* **Task prompt**
Quote the entries below from the line with "Politique de confidentialité (90, 2488)" through the line with "About Us (48, 2217)", both ends included, and only those lines.

* **Provided data**
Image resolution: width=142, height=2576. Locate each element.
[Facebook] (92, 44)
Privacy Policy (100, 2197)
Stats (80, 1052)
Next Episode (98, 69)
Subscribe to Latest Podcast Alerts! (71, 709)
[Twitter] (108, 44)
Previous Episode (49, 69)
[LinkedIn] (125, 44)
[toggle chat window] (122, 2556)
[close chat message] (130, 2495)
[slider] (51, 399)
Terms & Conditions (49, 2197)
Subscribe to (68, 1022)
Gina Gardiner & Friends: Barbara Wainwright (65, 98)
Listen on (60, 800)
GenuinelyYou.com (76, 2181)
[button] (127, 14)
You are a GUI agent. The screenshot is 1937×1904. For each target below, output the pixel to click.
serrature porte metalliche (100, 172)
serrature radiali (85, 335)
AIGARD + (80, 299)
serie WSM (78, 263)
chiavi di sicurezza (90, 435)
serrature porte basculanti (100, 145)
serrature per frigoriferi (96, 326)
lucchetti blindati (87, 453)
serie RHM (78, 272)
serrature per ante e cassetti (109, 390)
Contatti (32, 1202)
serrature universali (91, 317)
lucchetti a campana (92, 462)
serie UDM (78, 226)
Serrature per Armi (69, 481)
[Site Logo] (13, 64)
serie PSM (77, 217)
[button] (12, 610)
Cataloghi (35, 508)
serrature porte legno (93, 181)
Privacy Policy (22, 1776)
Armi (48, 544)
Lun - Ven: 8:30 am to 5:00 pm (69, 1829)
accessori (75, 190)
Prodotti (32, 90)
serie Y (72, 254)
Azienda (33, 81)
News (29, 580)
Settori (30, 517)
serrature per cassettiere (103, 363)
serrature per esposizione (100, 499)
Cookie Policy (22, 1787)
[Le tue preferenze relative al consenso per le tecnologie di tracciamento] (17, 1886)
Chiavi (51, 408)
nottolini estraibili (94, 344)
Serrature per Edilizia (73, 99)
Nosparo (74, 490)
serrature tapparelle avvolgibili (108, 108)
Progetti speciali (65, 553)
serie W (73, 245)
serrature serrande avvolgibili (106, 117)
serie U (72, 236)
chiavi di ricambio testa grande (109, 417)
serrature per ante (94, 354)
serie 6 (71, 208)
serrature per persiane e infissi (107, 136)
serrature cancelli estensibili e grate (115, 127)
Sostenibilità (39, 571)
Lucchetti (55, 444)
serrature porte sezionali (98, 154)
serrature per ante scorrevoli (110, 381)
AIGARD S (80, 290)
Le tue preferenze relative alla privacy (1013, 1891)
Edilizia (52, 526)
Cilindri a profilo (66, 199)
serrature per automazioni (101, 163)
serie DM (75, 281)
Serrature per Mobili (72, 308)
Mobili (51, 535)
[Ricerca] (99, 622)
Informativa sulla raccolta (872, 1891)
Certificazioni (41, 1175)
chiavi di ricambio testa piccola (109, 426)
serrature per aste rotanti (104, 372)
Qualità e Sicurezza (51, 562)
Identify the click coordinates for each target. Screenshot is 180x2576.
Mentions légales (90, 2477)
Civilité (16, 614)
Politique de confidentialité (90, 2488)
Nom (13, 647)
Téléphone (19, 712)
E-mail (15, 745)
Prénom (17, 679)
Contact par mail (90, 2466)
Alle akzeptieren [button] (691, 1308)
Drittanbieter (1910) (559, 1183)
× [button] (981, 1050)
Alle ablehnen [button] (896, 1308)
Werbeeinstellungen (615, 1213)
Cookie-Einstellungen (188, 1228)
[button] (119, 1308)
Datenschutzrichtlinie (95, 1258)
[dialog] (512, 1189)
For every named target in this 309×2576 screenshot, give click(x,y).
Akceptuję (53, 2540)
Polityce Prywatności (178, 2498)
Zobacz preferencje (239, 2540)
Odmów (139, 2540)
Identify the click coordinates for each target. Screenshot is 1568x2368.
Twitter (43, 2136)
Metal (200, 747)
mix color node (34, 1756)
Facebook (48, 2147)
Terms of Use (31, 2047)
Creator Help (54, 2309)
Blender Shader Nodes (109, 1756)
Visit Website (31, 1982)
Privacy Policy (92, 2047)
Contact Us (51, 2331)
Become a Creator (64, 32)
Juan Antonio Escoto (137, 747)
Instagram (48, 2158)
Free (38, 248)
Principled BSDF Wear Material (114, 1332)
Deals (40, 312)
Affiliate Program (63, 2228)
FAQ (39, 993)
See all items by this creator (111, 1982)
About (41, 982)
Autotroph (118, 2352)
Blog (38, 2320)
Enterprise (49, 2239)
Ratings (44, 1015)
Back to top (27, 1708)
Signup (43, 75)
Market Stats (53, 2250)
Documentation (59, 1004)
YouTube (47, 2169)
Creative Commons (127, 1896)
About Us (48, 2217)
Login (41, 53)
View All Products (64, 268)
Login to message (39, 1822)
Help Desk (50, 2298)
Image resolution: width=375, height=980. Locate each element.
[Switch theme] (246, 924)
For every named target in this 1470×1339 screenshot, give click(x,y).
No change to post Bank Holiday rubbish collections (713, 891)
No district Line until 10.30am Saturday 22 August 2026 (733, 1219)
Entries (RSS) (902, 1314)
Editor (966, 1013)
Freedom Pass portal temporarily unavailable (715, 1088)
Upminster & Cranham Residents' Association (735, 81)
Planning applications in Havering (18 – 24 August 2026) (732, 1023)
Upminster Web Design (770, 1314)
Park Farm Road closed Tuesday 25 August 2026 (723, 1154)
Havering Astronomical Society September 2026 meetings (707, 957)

* **Exercise solution**
Politique de confidentialité (90, 2488)
Nom (13, 647)
Téléphone (19, 712)
E-mail (15, 745)
Prénom (17, 679)
Contact par mail (90, 2466)
Alle akzeptieren [button] (691, 1308)
Drittanbieter (1910) (559, 1183)
× [button] (981, 1050)
Alle ablehnen [button] (896, 1308)
Werbeeinstellungen (615, 1213)
Cookie-Einstellungen (188, 1228)
[button] (119, 1308)
Datenschutzrichtlinie (95, 1258)
[dialog] (512, 1189)
For every named target in this 309×2576 screenshot, give click(x,y).
Akceptuję (53, 2540)
Polityce Prywatności (178, 2498)
Zobacz preferencje (239, 2540)
Odmów (139, 2540)
Identify the click coordinates for each target. Screenshot is 1568x2368.
Twitter (43, 2136)
Metal (200, 747)
mix color node (34, 1756)
Facebook (48, 2147)
Terms of Use (31, 2047)
Creator Help (54, 2309)
Blender Shader Nodes (109, 1756)
Visit Website (31, 1982)
Privacy Policy (92, 2047)
Contact Us (51, 2331)
Become a Creator (64, 32)
Juan Antonio Escoto (137, 747)
Instagram (48, 2158)
Free (38, 248)
Principled BSDF Wear Material (114, 1332)
Deals (40, 312)
Affiliate Program (63, 2228)
FAQ (39, 993)
See all items by this creator (111, 1982)
About (41, 982)
Autotroph (118, 2352)
Blog (38, 2320)
Enterprise (49, 2239)
Ratings (44, 1015)
Back to top (27, 1708)
Signup (43, 75)
Market Stats (53, 2250)
Documentation (59, 1004)
YouTube (47, 2169)
Creative Commons (127, 1896)
About Us (48, 2217)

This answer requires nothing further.